Test and profile implementation using fnmatch

ArneBachmann commented 6 years ago

Went from 5 to 13 LOC and has more complex data structures now... If we don't see a a big performance gain, then we should keep it as is. Will post the code and test results here.

ArneBachmann commented 6 years ago

When looking just at positive samples, I see a speedup of 120-200% (up to factor 2). But when looking at the (many more) negative samples from the test suite (which are really micro-benchmarks on mini datasets), I see similar speeddowns but also a wider range of performance losses (factor 1.5x-10x).

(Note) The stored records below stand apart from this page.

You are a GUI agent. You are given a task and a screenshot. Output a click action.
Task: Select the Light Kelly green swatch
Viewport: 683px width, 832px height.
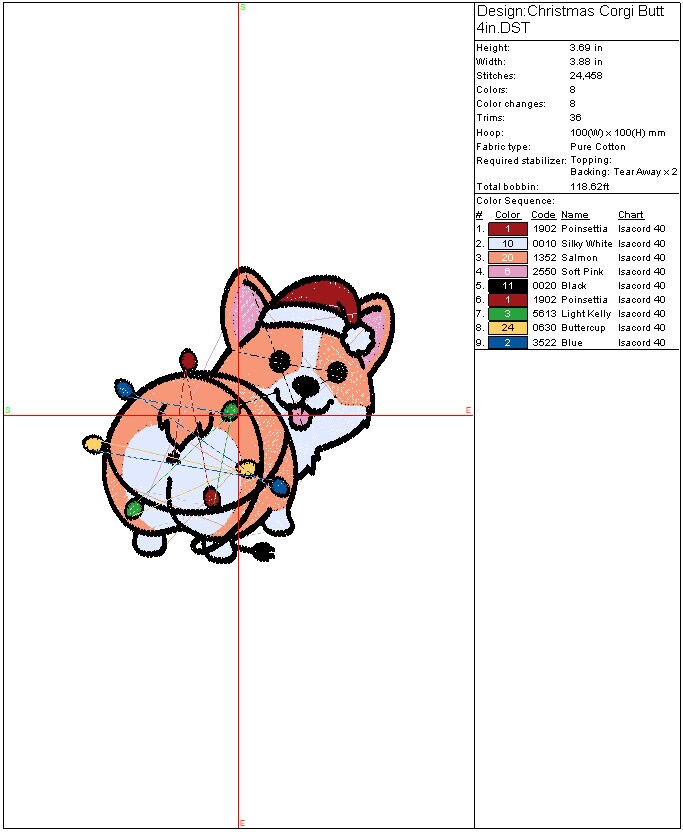pos(507,314)
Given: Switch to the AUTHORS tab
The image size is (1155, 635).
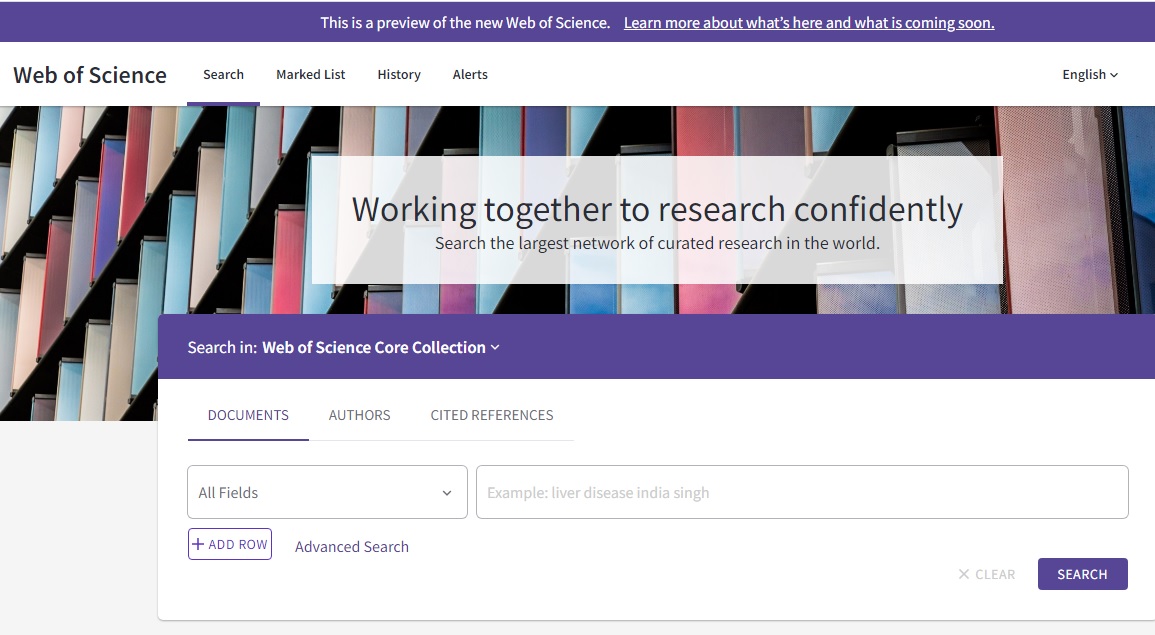Looking at the screenshot, I should click(x=359, y=415).
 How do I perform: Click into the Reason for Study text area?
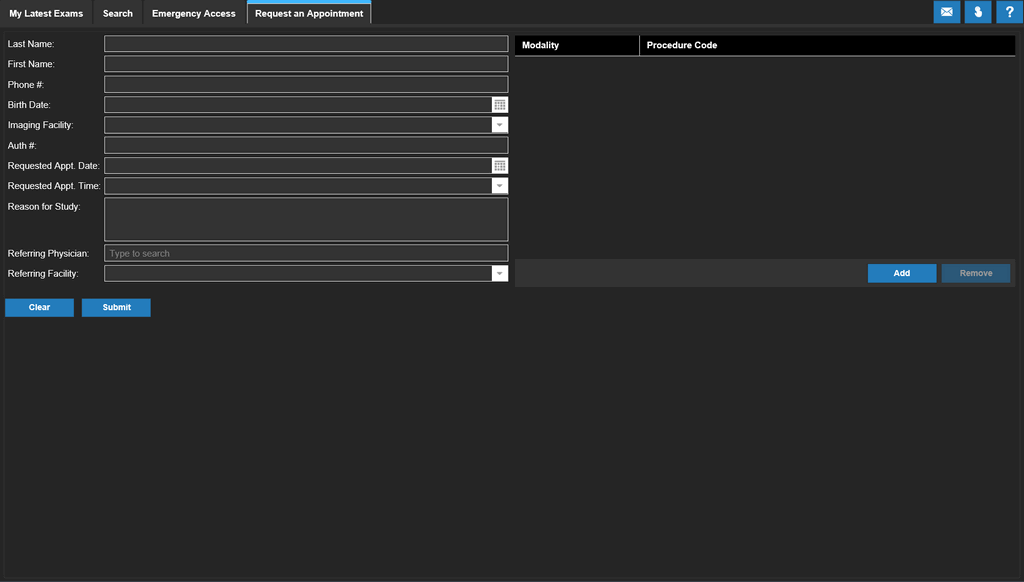tap(306, 219)
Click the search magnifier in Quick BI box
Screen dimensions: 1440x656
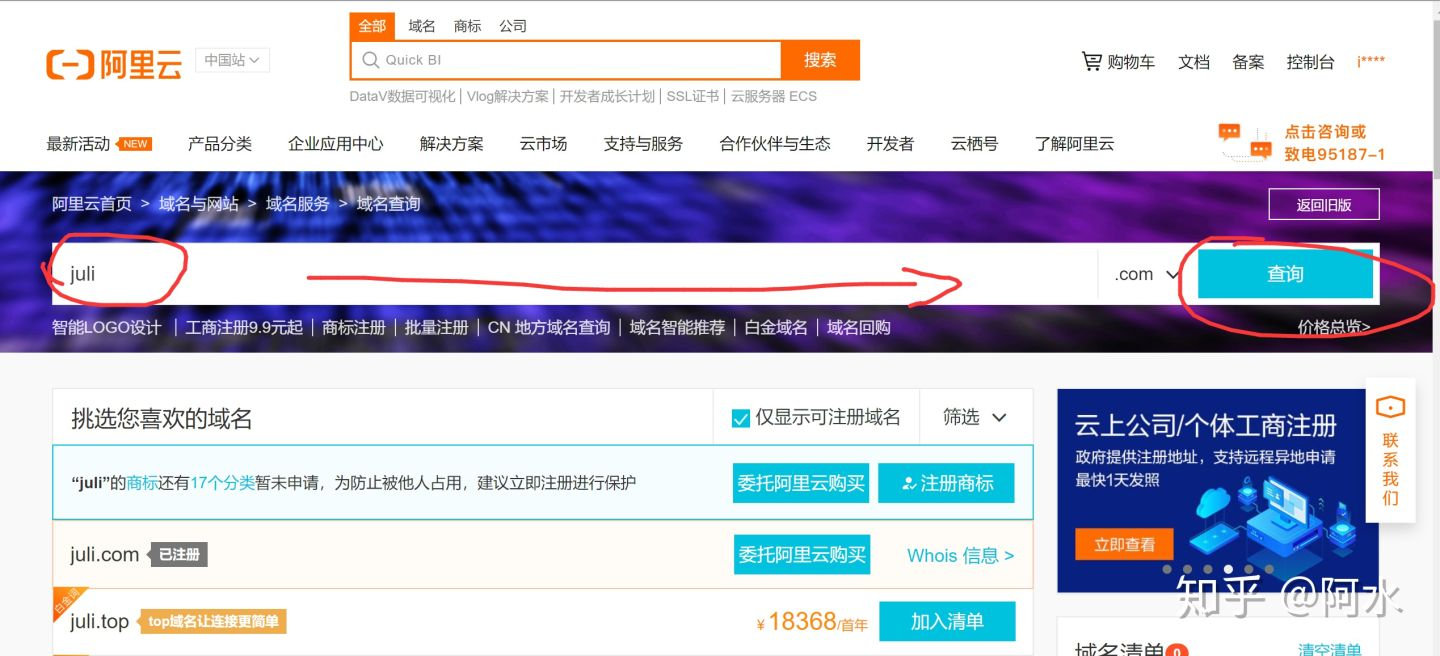pyautogui.click(x=369, y=60)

This has nothing to say about real-life speeds though, which are already quite OK, plus --only and --except are probably not the most-often used options (?).

ArneBachmann commented 6 years ago

In a real larger repository I could see only performance losses, probably due to the creation of more complex data structures. Here's the profiling code:

import random, subprocess

poss = []
negs = []
for i in range(100):
  folder = ""
  folder2 = ""

  for p in range(random.randint(3, 9) // 3):
    folder += ("/" if p > 0 else "") + "%s" % chr(random.randint(65, 85)) * random.randint(1, 2) + chr(random.randint(65, 85)) * random.randint(1, 2)
  for p in range(random.randint(1, 3)):
    folder2 += ("/" if p > 0 else "") + "%s" % chr(random.randint(65, 85)) * random.randint(1, 2) + chr(random.randint(65, 85)) * random.randint(1, 2)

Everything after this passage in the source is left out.